U.S. markets are having a rocky start, following a downturn in Asia and Europe, as “bailout fever” seems to have subsided in the wake of Europe’s nearly $1 trillion pledge of loans made Sunday night.
The Dow Industrials are off 65 points at 10,720, after opening down 95 points.
The selling is fairly broad-based, with Caterpillar (CAT) off $1.20, or 2%, at $65.49, Goldman Sachs (GS) down $2.27, or 1.5%, at $141.68; Procter & Gamble (PG) off 13 cents at $62.28; Boeing (BA) down 31 cents, almost half a percent, at $70.69; Sysco (SYY) off 13 cents at $30.13; and Toll Brothers (TOL) down 21 cents, or 1%, at $22.20.
The S&P is down 8 points at 1,150.
Things had been set for a rough opening, with the Dow futures for June off 81 points at 10,735 just before the open, and the Standard & Poor’s 500 June futures are down 11 points at 1,145.70.

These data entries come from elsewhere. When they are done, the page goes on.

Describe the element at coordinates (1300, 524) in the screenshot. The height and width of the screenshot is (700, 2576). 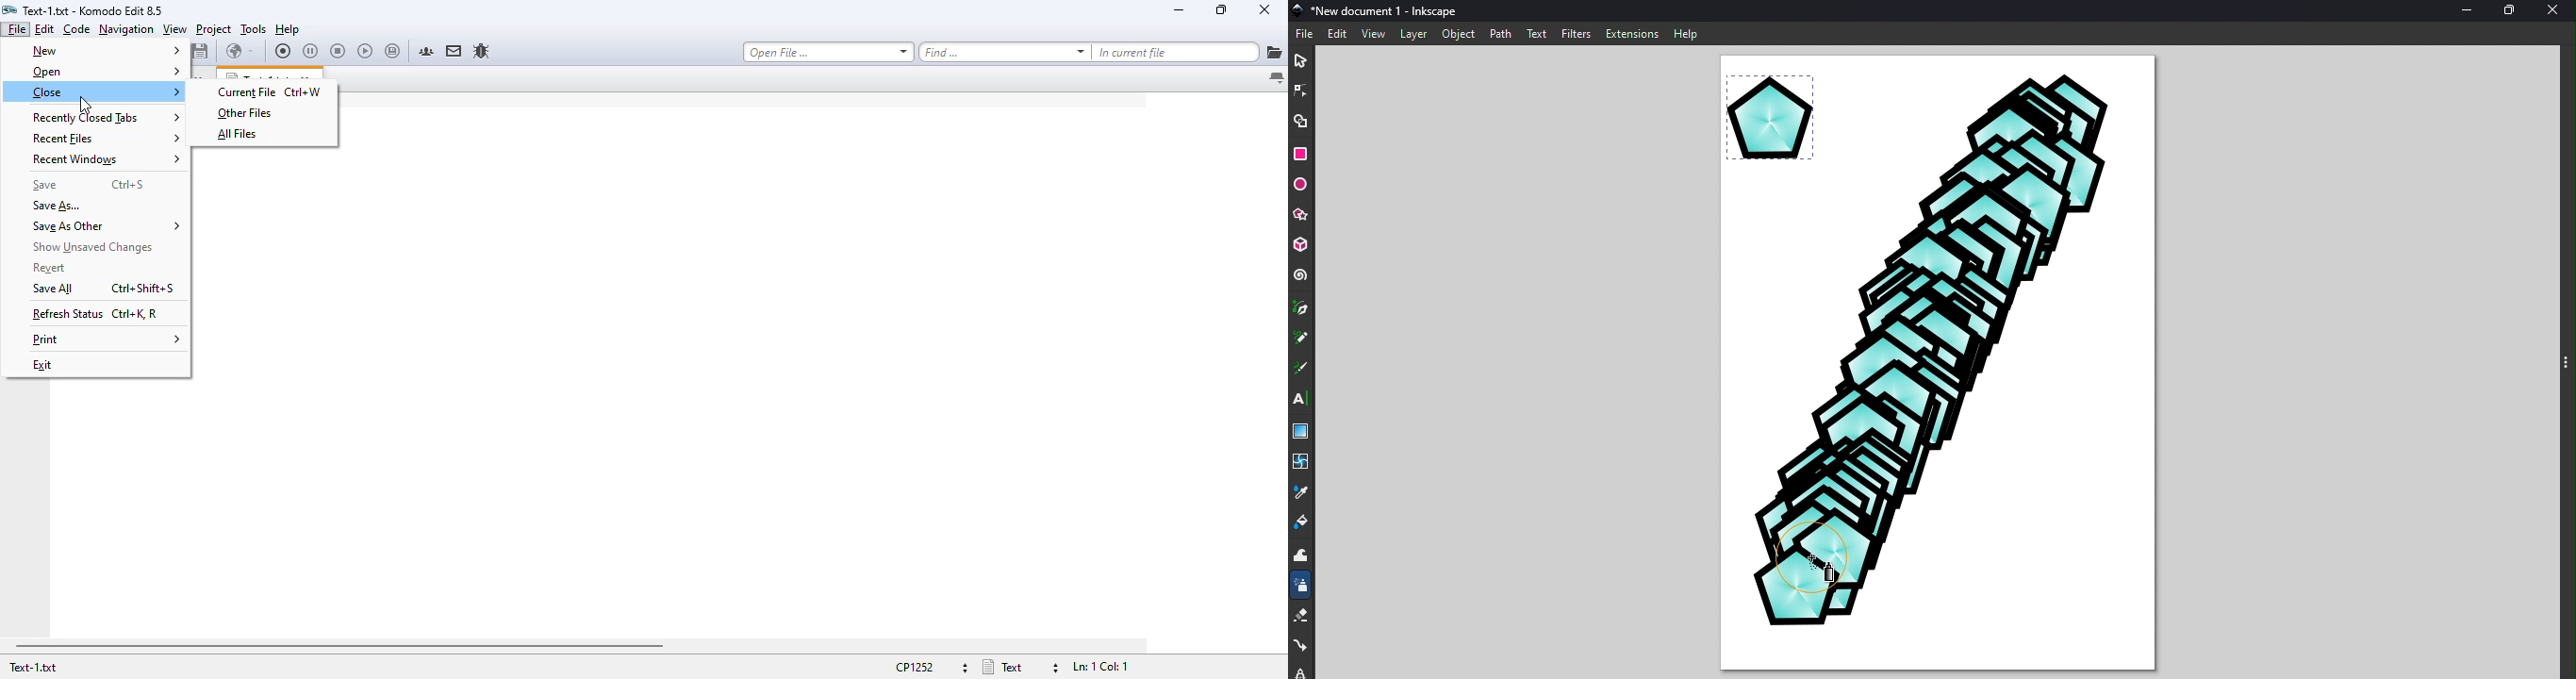
I see `Paint bucket tool` at that location.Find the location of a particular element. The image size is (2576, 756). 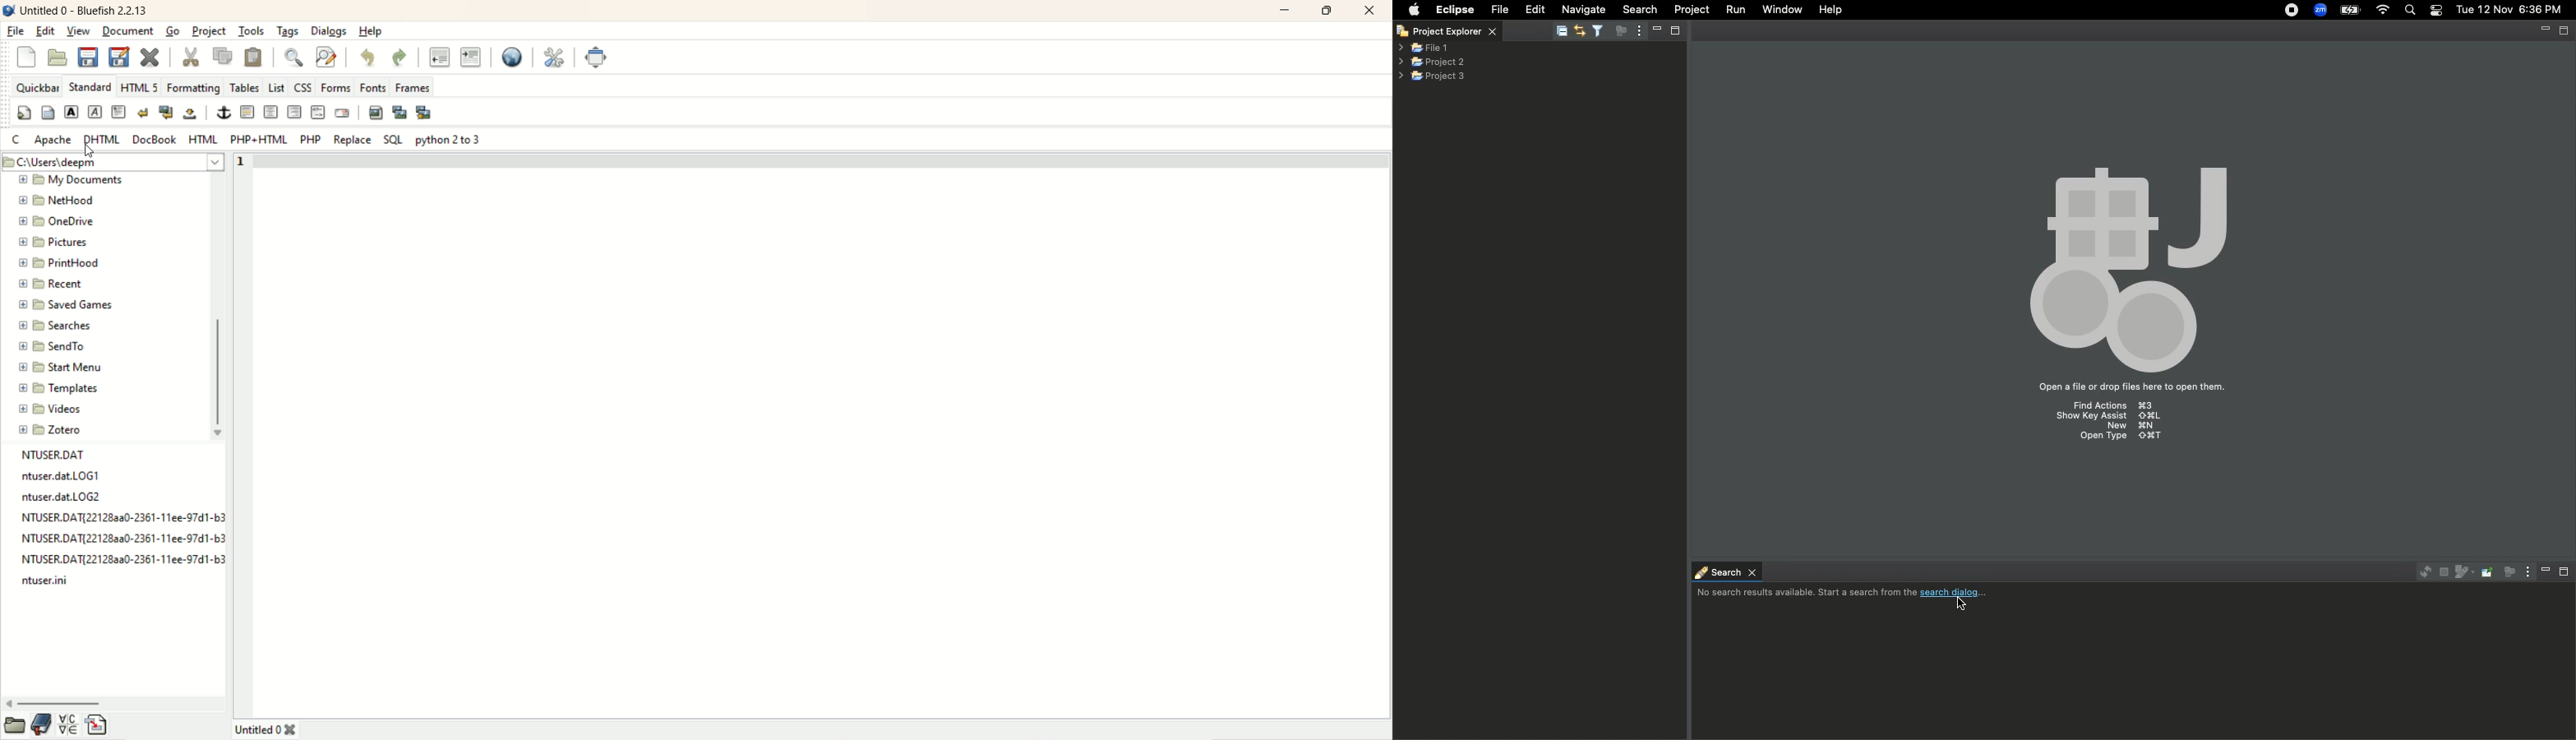

Standard is located at coordinates (91, 86).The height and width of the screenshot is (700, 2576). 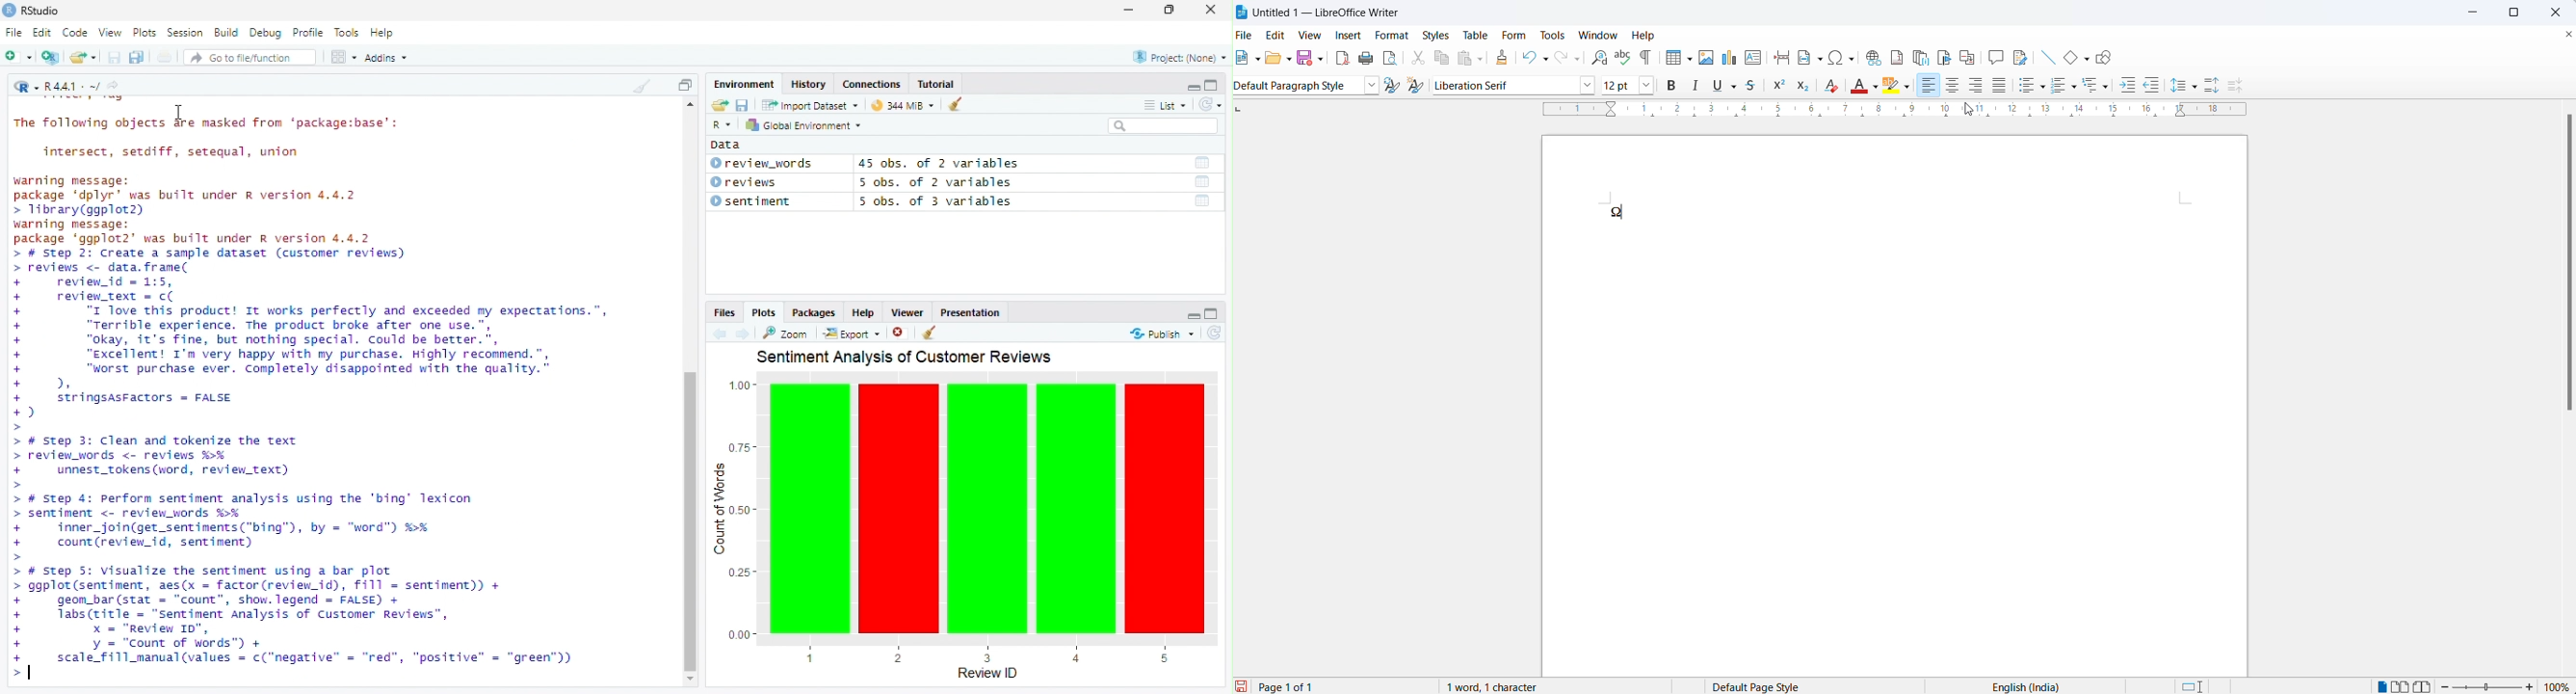 I want to click on Publish, so click(x=1160, y=334).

Earlier this morning, the Financial Times’s Alphaville blog described how Asia is “taking a hard look” at the bailout, with the Nikkei index falling 1.1% and the Hang Seng index off 1.5%
Alphaville cites the report of one Nicholas Smith of MF Global, who points out a depressed Euro — and it is currently down from last night’s closing cross of $1.2788 at $1.2689 — will drepress Europe’s demand for Asian goods.
Nor is Europe chipper, actually. The FTSE Europe Index is down about 2%.